• **Problem to solve**
Please output the section of the listing below that opens with the line containing "For every named target in this 816×2576" and closes with the line containing "Cart (457, 2429)", exactly and with nothing else.

• **The data**

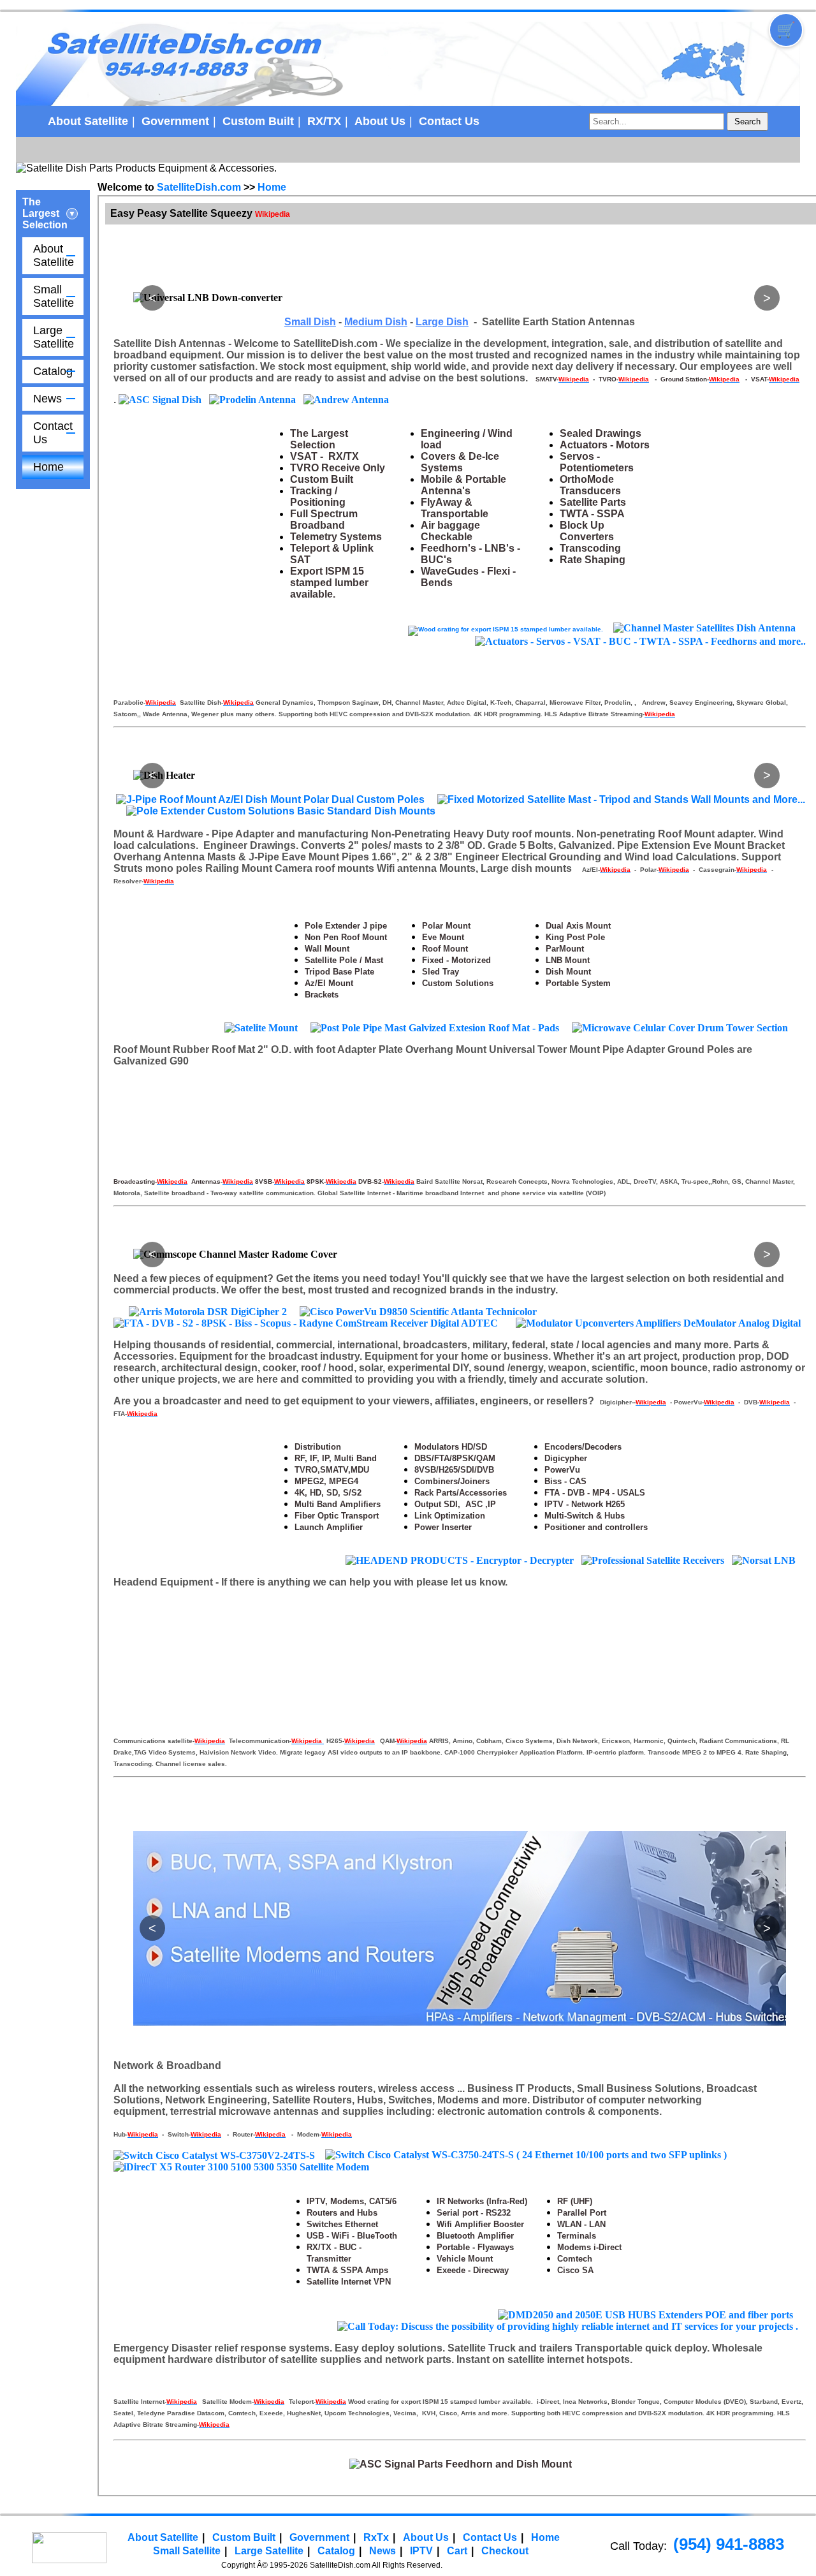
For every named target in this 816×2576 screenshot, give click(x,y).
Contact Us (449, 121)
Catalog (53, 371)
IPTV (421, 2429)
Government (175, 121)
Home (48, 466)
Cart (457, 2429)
...
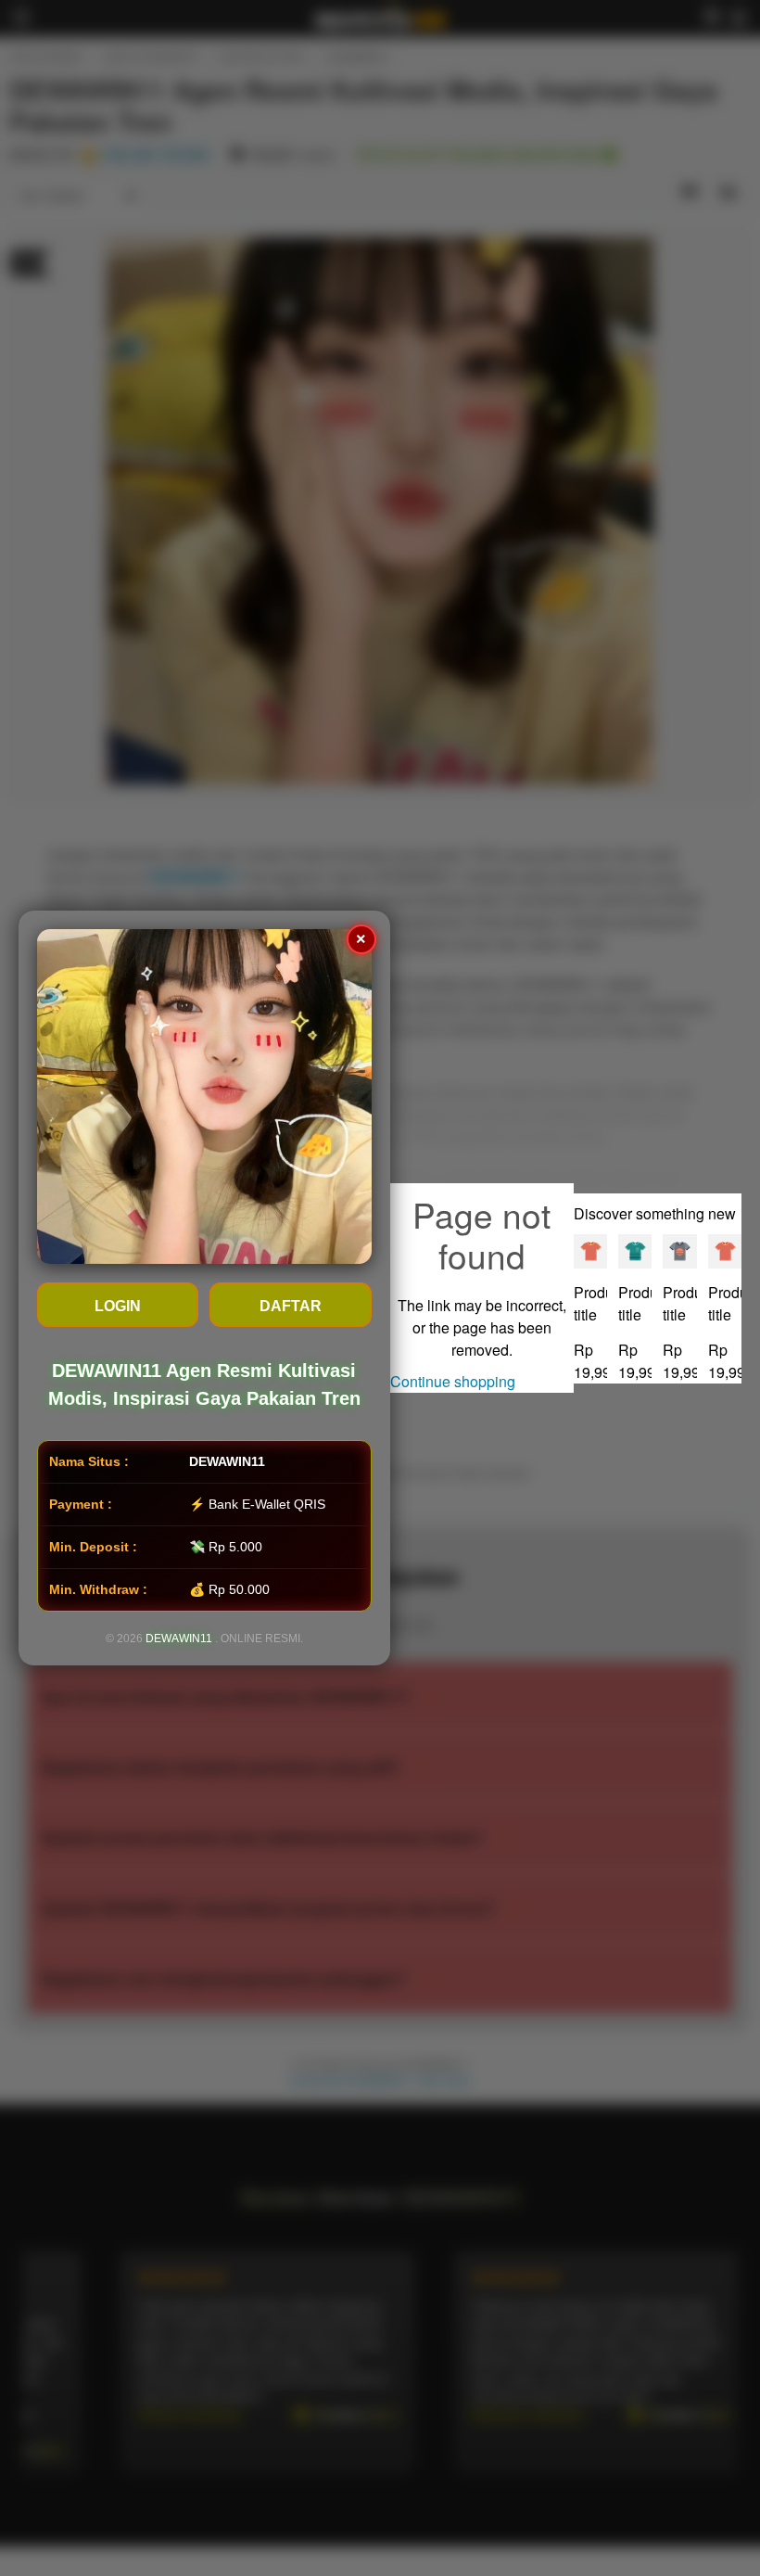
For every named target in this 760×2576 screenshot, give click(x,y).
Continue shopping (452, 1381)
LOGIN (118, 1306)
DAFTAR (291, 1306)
==
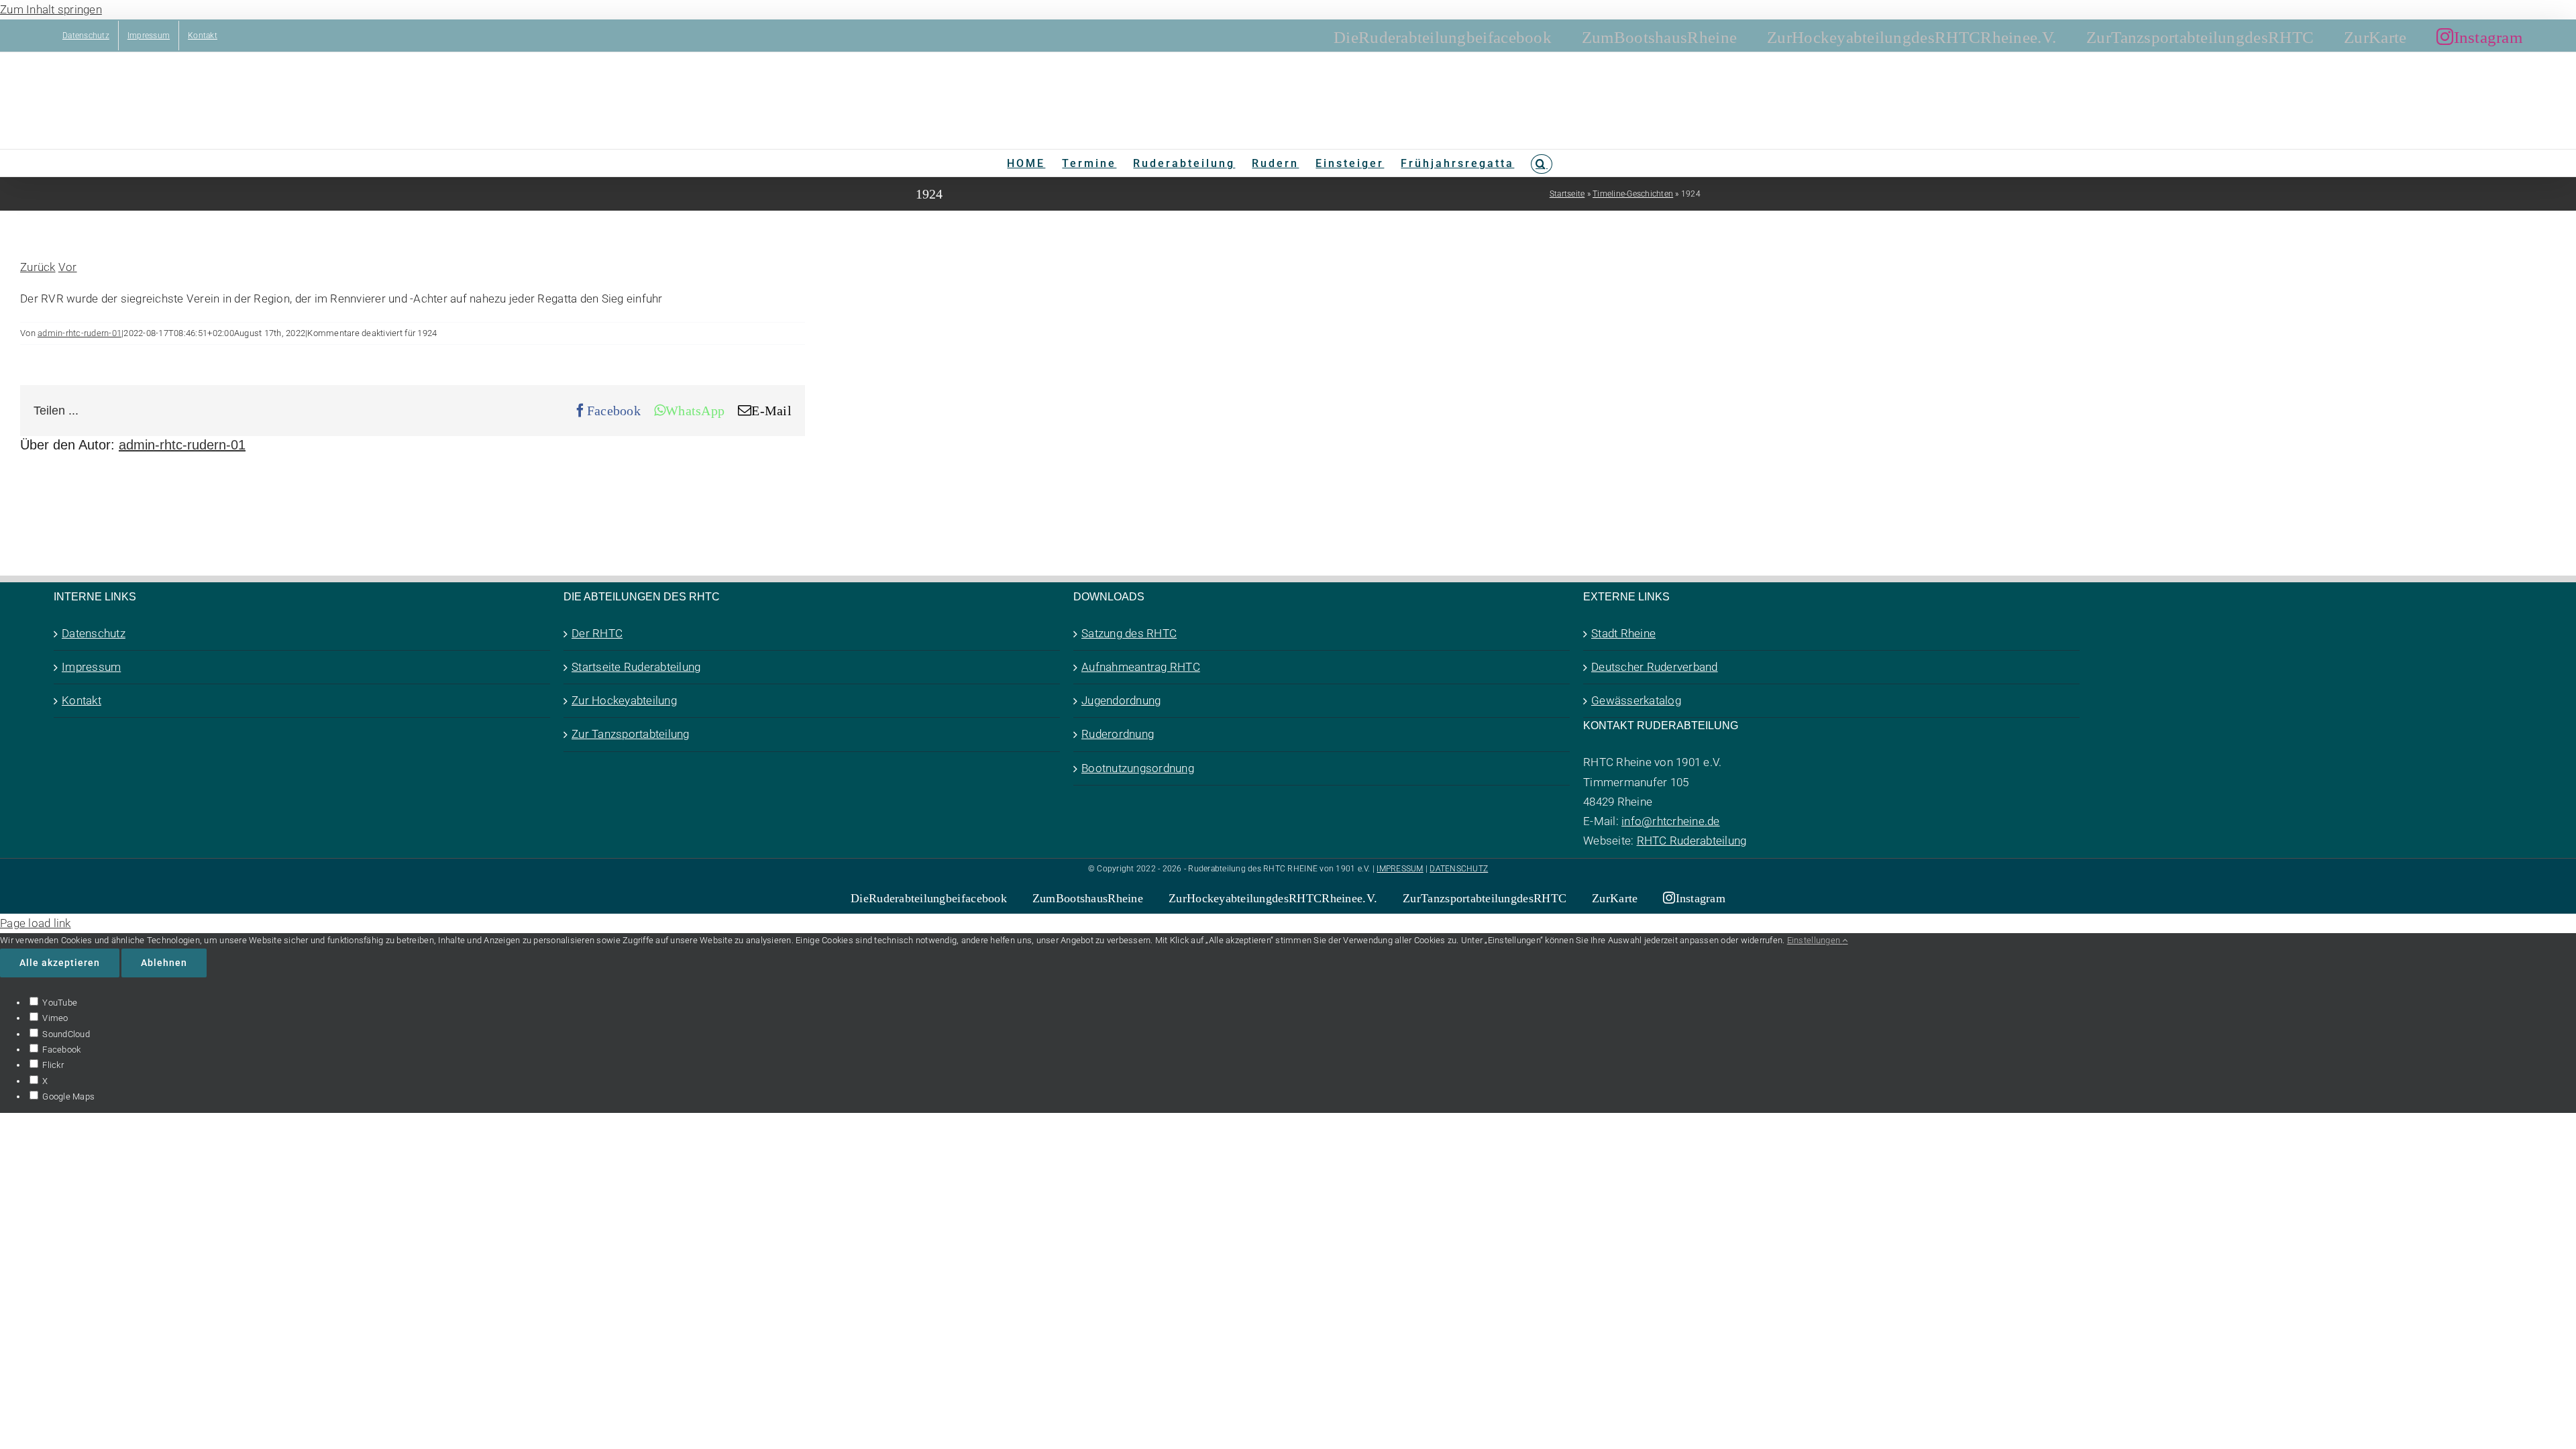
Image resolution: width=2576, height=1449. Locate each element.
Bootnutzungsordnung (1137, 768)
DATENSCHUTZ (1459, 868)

• **Answer to the problem**
For every named target in this 816×2576 screenshot, give click(x,y).
Contact Us (449, 121)
Catalog (53, 371)
IPTV (421, 2429)
Government (175, 121)
Home (48, 466)
Cart (457, 2429)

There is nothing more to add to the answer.